Exercise:
Give all of the records again. Match them exactly.

__________________________________________________

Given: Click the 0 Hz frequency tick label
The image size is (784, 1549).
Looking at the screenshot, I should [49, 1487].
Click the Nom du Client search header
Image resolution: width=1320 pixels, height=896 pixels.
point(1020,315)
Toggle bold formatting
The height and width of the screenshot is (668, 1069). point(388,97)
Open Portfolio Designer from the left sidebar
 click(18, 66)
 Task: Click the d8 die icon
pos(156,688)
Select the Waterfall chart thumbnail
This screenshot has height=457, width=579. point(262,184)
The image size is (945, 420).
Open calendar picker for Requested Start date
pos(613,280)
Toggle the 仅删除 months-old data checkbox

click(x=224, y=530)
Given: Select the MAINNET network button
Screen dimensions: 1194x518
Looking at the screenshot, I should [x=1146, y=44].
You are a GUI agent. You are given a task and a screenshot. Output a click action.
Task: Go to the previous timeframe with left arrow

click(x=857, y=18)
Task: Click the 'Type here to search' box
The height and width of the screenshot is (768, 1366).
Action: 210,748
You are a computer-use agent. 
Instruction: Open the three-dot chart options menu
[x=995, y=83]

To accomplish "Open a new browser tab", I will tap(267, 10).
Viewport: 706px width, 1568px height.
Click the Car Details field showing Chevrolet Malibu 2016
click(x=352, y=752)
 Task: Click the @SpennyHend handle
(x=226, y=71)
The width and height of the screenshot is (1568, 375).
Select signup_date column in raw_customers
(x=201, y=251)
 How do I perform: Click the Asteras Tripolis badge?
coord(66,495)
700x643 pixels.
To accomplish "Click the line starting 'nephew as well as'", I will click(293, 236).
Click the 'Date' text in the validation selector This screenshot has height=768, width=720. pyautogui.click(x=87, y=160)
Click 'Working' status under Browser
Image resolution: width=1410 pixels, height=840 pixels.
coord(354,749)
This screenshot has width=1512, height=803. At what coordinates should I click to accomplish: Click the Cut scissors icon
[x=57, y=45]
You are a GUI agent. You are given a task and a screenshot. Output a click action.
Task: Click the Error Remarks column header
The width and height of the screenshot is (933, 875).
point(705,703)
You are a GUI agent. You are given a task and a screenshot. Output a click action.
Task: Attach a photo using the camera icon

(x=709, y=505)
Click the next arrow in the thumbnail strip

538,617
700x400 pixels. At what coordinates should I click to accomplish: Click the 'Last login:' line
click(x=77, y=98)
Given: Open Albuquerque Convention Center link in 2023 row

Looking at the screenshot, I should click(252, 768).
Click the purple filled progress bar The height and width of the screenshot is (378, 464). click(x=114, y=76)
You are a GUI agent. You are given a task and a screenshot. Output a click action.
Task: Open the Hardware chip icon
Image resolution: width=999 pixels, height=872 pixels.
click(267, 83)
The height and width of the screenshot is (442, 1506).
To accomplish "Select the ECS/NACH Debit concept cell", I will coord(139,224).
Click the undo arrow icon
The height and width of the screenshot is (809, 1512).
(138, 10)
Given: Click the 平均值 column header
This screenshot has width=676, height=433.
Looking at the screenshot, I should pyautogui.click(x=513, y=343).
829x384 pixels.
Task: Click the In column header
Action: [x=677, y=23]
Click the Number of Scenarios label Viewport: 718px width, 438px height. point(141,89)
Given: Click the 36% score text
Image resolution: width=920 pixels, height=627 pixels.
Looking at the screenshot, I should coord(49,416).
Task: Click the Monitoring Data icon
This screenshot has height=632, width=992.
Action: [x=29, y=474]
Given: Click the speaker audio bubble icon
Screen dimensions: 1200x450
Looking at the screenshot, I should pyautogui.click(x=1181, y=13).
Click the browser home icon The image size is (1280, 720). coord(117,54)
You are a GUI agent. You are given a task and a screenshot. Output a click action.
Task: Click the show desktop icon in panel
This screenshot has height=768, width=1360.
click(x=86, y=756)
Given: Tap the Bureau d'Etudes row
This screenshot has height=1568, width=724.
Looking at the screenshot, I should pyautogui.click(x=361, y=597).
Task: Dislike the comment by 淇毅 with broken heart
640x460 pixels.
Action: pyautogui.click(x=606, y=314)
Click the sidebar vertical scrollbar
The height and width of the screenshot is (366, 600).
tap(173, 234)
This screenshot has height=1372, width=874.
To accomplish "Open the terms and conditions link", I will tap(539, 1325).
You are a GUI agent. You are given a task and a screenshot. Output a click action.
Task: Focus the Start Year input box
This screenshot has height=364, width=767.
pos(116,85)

__________________________________________________

Worked solution:
Given: Click the 0 Hz frequency tick label
The image size is (784, 1549).
Looking at the screenshot, I should [49, 1487].
Click the Nom du Client search header
Image resolution: width=1320 pixels, height=896 pixels.
point(1020,315)
Toggle bold formatting
The height and width of the screenshot is (668, 1069). point(388,97)
Open Portfolio Designer from the left sidebar
 click(18, 66)
 Task: Click the d8 die icon
pos(156,688)
Select the Waterfall chart thumbnail
This screenshot has height=457, width=579. point(262,184)
The image size is (945, 420).
Open calendar picker for Requested Start date
pos(613,280)
Toggle the 仅删除 months-old data checkbox

click(x=224, y=530)
Given: Select the MAINNET network button
Screen dimensions: 1194x518
Looking at the screenshot, I should [x=1146, y=44].
You are a GUI agent. You are given a task and a screenshot. Output a click action.
Task: Go to the previous timeframe with left arrow

click(x=857, y=18)
Task: Click the 'Type here to search' box
The height and width of the screenshot is (768, 1366).
Action: 210,748
You are a computer-use agent. 
Instruction: Open the three-dot chart options menu
[x=995, y=83]

To accomplish "Open a new browser tab", I will tap(267, 10).
Viewport: 706px width, 1568px height.
Click the Car Details field showing Chevrolet Malibu 2016
click(x=352, y=752)
 Task: Click the @SpennyHend handle
(x=226, y=71)
The width and height of the screenshot is (1568, 375).
Select signup_date column in raw_customers
(x=201, y=251)
 How do I perform: Click the Asteras Tripolis badge?
coord(66,495)
700x643 pixels.
To accomplish "Click the line starting 'nephew as well as'", I will click(293, 236).
Click the 'Date' text in the validation selector This screenshot has height=768, width=720. pyautogui.click(x=87, y=160)
Click 'Working' status under Browser
Image resolution: width=1410 pixels, height=840 pixels.
coord(354,749)
This screenshot has width=1512, height=803. At what coordinates should I click to accomplish: Click the Cut scissors icon
[x=57, y=45]
You are a GUI agent. You are given a task and a screenshot. Output a click action.
Task: Click the Error Remarks column header
The width and height of the screenshot is (933, 875).
point(705,703)
You are a GUI agent. You are given a task and a screenshot. Output a click action.
Task: Attach a photo using the camera icon

(x=709, y=505)
Click the next arrow in the thumbnail strip

538,617
700x400 pixels. At what coordinates should I click to accomplish: Click the 'Last login:' line
click(x=77, y=98)
Given: Open Albuquerque Convention Center link in 2023 row

Looking at the screenshot, I should click(252, 768).
Click the purple filled progress bar The height and width of the screenshot is (378, 464). click(x=114, y=76)
You are a GUI agent. You are given a task and a screenshot. Output a click action.
Task: Open the Hardware chip icon
Image resolution: width=999 pixels, height=872 pixels.
click(267, 83)
The height and width of the screenshot is (442, 1506).
To accomplish "Select the ECS/NACH Debit concept cell", I will coord(139,224).
Click the undo arrow icon
The height and width of the screenshot is (809, 1512).
(138, 10)
Given: Click the 平均值 column header
This screenshot has width=676, height=433.
Looking at the screenshot, I should pyautogui.click(x=513, y=343).
829x384 pixels.
Task: Click the In column header
Action: [x=677, y=23]
Click the Number of Scenarios label Viewport: 718px width, 438px height. point(141,89)
Given: Click the 36% score text
Image resolution: width=920 pixels, height=627 pixels.
Looking at the screenshot, I should coord(49,416).
Task: Click the Monitoring Data icon
This screenshot has height=632, width=992.
Action: [x=29, y=474]
Given: Click the speaker audio bubble icon
Screen dimensions: 1200x450
Looking at the screenshot, I should pyautogui.click(x=1181, y=13).
Click the browser home icon The image size is (1280, 720). coord(117,54)
You are a GUI agent. You are given a task and a screenshot. Output a click action.
Task: Click the show desktop icon in panel
This screenshot has height=768, width=1360.
click(x=86, y=756)
Given: Tap the Bureau d'Etudes row
This screenshot has height=1568, width=724.
Looking at the screenshot, I should pyautogui.click(x=361, y=597).
Task: Dislike the comment by 淇毅 with broken heart
640x460 pixels.
Action: pyautogui.click(x=606, y=314)
Click the sidebar vertical scrollbar
The height and width of the screenshot is (366, 600).
tap(173, 234)
This screenshot has height=1372, width=874.
To accomplish "Open the terms and conditions link", I will tap(539, 1325).
You are a GUI agent. You are given a task and a screenshot. Output a click action.
Task: Focus the Start Year input box
This screenshot has height=364, width=767.
pos(116,85)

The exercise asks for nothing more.